# [TEXT SECTION]
★ ★ ★ ★ ★

Annotating VCF from gnomad VCF and merge join tables in general

Hi,

I would like to annotate an SV VCF from data in gnomad SV (v4) VCF.

I’m having trouble figuring out a way on how to join the two datasets together in Hail. For example, for each, variant, I want to find all the variants in gnomad SV that has the same chr, SVTYPE and a 90% overlap in start to end POS. For the overlaps found, I’d then like to pick the one with highest AF.

The Hail table join tutorials only show simple joins where both datasets share the same key. In my scenario, the “join key” is more like a merge function and needs to be calculated for each interval pair from each dataset. In general, is this possible in Hail? An example would be much appreciated.

Tommy.

Hi Tommy,

Hail doesn’t support joining with arbitrary join predicates. We do support joins where one dataset is keyed by intervals, and two rows are joined if the key from one side is contained in the interval key of the other. But it sounds like you would need joins where both sides are keyed by intervals. That’s something we’ve wanted to add, but never had enough demand for the feature, and we don’t have the bandwidth to implement it in the near term.

I’ve never heard of anybody wanting to treat variants as intervals, only genes. Are the two datasets using different reference genomes?

★ ★ ★ ★ ★

# [PROVIDED DATA]
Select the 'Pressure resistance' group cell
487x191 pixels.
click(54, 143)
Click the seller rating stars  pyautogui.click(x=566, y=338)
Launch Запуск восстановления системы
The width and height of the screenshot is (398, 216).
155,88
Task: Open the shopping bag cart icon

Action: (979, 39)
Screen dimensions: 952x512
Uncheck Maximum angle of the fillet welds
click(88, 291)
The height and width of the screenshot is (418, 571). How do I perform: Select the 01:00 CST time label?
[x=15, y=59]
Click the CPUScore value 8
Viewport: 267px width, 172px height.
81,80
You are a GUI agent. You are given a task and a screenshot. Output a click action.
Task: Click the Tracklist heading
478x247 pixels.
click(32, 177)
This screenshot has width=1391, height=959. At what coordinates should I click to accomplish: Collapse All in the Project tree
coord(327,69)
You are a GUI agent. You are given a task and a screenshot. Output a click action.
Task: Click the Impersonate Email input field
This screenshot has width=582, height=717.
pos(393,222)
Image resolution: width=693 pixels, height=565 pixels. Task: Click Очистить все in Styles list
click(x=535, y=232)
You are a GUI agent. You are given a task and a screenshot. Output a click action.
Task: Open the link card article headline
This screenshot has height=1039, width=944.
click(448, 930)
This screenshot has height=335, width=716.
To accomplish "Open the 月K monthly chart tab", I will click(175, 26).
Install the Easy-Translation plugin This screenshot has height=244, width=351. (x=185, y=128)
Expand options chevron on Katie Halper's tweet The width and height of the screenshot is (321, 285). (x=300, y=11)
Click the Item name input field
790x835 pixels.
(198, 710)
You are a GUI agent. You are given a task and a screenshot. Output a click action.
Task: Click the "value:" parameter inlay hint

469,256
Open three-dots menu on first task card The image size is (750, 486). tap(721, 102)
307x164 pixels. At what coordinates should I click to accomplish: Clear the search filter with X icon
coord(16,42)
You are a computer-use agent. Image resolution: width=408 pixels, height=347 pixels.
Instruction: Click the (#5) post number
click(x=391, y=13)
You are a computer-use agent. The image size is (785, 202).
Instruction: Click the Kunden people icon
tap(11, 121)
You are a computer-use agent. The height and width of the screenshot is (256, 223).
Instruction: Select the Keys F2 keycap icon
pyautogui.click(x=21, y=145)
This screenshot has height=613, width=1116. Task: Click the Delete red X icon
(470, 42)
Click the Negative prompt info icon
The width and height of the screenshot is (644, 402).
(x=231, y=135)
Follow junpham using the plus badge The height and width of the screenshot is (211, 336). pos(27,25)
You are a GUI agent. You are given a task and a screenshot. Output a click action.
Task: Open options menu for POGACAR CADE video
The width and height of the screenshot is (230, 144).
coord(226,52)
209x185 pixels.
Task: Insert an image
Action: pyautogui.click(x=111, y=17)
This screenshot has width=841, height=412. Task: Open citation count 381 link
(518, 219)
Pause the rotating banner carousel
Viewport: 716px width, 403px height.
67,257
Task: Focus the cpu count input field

★ ★ ★ ★ ★

# [BRIEF 1]
Reproduce everything in the Hail forum thread from "Annotating VCF from" down to "be much appreciated.".
# [BRIEF 2]
According to the Hail forum thread, why does Hail not plan to add joins in which both datasets are keyed by intervals in the near term?
# [BRIEF 3]
Continue the Hail forum thread from where it stops.
The entries were taken from a separate source.

# [EXERCISE RESULT 1]
Annotating VCF from gnomad VCF and merge join tables in general

Hi,

I would like to annotate an SV VCF from data in gnomad SV (v4) VCF.

I’m having trouble figuring out a way on how to join the two datasets together in Hail. For example, for each, variant, I want to find all the variants in gnomad SV that has the same chr, SVTYPE and a 90% overlap in start to end POS. For the overlaps found, I’d then like to pick the one with highest AF.

The Hail table join tutorials only show simple joins where both datasets share the same key. In my scenario, the “join key” is more like a merge function and needs to be calculated for each interval pair from each dataset. In general, is this possible in Hail? An example would be much appreciated.

# [EXERCISE RESULT 2]
The reply states that there has never been enough demand for the feature. It also states that the team does not have the bandwidth to implement it in the near term.

# [EXERCISE RESULT 3]
Hi Patrick,

The two datasets (both on GRCh38) would be your typical structural variants VCF + Gnomad V4 SV so the join will be intervals on both sides with 90% overlap (or arbitrary overlap) + the same SVTYPE. E.g. conceptually, in SQL, it’ll be like:

-- Join on 90% overlap of either interval, start is alias for pos, assume both tables have end columns
select *
from d1
  join d2 on d1.chr = d2.chr
    and d1.svtype = d2.svtype
    and d1.start < d2.end and d1.end > d2.start  -- actual overlap
    and (  -- has more than 90% overlap on either interval
      LEAST(t1.end, t2.end) - GREATEST(t1.start, t2.start) >= 0.9 * (t1.end - t1.start)
      OR LEAST(t1.end, t2.end) - GREATEST(t1.start, t2.start) >= 0.9 * (t2.end - t2.start)
    )

Hey @patrick-schultz, so I take it the conceptual query I provided is not that common in Hail? Or at least not idiomatic and requires a workaround approach? If so, what would it look like for arbitrary join predicates?